• [ASSIGNED TASK]: Where the records hold the string "will", show the whole line it sits on.

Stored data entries

______________________________

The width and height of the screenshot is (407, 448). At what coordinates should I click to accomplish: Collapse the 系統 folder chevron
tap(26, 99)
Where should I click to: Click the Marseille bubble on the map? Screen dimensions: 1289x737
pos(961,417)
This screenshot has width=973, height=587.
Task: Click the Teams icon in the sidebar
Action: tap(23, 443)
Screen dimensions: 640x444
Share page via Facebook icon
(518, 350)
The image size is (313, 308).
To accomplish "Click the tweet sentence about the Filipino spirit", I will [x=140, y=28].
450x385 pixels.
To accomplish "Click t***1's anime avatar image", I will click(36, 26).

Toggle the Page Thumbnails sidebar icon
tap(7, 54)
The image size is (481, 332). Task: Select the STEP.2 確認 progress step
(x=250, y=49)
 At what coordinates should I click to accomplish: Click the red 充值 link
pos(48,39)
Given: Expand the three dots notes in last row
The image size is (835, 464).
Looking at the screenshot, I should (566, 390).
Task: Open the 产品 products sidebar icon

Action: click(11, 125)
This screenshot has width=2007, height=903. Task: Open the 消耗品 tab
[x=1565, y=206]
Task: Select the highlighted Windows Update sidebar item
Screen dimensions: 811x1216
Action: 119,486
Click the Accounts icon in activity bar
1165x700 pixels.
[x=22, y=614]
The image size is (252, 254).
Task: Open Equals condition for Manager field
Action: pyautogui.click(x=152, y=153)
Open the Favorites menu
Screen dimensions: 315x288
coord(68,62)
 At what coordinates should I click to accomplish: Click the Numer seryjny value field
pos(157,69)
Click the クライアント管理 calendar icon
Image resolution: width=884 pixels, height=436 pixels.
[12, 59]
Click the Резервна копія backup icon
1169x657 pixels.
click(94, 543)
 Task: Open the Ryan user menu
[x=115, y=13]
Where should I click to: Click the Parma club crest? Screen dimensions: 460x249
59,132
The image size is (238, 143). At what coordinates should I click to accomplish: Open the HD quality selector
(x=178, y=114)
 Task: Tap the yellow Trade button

______________________________

• [ANSWER SECTION]:
To accomplish "Click the tweet sentence about the Filipino spirit", I will [x=140, y=28].
To accomplish "Click t***1's anime avatar image", I will click(36, 26).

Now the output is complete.